- _Extracted text_
"""

Link up to AWS S3 buckets
Opened this issue · 1 comments
The NIH has recently started to make SRA data available directly on AWS S3. It would be cool if SRA-Explorer could also link to these.
The complication is that not all datasets are available, and they are spread across more than one S3 bucket. I think that the only way to get the URLs is to take the access number and build a "guess" S3 URI and then test it to see if it exists.
The current buckets are:
- https://s3.console.aws.amazon.com/s3/buckets/sra-pub-src-1/
- https://s3.console.aws.amazon.com/s3/buckets/sra-pub-src-2/
An example URL to a specific BAM file: http://sra-pub-src-1.s3.us-east-1.amazonaws.com/DRZ000036/F10-DA.bam.1 (possible to directly download without authentication).
The buckets should allow public and anonymous access, so we should be able to use an AWS SDK to ping the expected files to see if they exist. @wleepang gave a nice example in Python:
>>> import boto3
>>> from botocore import UNSIGNED
>>> from botocore.client import Config
>>> s3 = boto3.client('s3', config=Config(signature_version=UNSIGNED))
>>> s3.head_bucket(Bucket='sra-pub-src-1')

"""

- _Written problem 1_
In one to three sentences, explain why the S3 issue says URLs must be found by building a guessed S3 URI and testing it.
- _Written problem 2_
Pick up the S3 issue after its final line and write on from there.
The records that come next are not needed for working with the S3 issue.

- _Data_
"""

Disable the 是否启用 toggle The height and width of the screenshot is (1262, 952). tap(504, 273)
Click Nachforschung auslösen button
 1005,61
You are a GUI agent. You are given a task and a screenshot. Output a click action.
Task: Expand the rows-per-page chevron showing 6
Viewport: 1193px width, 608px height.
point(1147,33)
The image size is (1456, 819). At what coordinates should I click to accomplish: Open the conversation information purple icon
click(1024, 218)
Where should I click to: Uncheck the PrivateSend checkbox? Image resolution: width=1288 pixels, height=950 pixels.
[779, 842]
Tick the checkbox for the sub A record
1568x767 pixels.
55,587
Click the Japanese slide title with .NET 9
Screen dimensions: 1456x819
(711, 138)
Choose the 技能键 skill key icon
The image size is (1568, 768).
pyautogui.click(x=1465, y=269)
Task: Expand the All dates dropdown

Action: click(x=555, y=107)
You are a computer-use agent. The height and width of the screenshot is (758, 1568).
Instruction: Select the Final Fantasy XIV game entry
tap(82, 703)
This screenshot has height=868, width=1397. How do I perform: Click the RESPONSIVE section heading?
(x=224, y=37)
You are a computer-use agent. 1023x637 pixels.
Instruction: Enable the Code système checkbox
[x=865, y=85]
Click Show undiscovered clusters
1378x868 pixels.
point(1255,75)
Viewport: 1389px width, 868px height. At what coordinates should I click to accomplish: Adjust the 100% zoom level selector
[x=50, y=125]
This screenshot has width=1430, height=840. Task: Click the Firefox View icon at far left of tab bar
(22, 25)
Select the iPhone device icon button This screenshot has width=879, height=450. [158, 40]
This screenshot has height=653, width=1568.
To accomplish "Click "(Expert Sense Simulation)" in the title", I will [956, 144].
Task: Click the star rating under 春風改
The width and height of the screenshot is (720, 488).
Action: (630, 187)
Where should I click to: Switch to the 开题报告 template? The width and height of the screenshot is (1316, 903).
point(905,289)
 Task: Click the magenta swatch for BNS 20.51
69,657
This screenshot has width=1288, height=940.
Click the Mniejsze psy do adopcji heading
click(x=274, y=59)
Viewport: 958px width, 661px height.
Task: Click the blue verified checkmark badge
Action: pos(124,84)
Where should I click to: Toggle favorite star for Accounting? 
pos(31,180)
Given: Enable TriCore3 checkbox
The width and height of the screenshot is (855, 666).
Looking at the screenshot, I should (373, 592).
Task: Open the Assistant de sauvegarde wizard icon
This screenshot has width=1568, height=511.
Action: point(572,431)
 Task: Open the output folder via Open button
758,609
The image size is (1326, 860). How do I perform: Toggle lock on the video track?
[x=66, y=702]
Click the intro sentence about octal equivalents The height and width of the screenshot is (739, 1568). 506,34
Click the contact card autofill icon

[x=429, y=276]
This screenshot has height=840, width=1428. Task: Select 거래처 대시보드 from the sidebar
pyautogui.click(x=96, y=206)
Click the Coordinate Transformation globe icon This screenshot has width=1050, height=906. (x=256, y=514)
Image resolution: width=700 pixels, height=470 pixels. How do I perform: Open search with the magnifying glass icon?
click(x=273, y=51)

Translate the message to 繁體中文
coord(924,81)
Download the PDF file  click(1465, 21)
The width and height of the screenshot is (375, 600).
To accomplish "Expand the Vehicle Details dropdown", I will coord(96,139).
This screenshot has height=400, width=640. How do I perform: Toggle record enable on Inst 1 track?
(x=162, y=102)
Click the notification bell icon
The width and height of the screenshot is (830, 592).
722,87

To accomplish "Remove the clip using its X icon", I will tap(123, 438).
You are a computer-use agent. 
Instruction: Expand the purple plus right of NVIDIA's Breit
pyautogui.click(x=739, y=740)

"""

- _Task response 1_
Not all datasets are available on S3, and the ones that are sit in more than one bucket. That means there is no single, certain location for a file. The URI has to be built as a guess from the access number and then checked to see if it exists.

- _Task response 2_
{'ResponseMetadata': {'HTTPStatusCode': 200, 'RetryAttempts': 0, 'HostId': 'sE4i9sSiQmHwuBeBAKp8JUOsDq09BIoX/WtNQlmO+7qvmTe9/bwJfBqkCdAE0cdDg8Fspcbmddc=', 'RequestId': '931ABD9E2B59BA63', 'HTTPHeaders': {'date': 'Wed, 22 Jan 2020 20:38:56 GMT', 'x-amz-id-2': 'sE4i9sSiQmHwuBeBAKp8JUOsDq09BIoX/WtNQlmO+7qvmTe9/bwJfBqkCdAE0cdDg8Fspcbmddc=', 'server': 'AmazonS3', 'transfer-encoding': 'chunked', 'x-amz-request-id': '931ABD9E2B59BA63', 'x-amz-bucket-region': 'us-east-1', 'content-type': 'application/xml'}}}
Note that the files contained within each accession directory seem to be randomly named and quite variable. There are BAM files, FastQ files, Fasta files, all sorts. So we need a big warning notice to (a) let the user know that it's up to them to curate the file list that they're getting and (b) to count and warn about how many datasets we were unable to find.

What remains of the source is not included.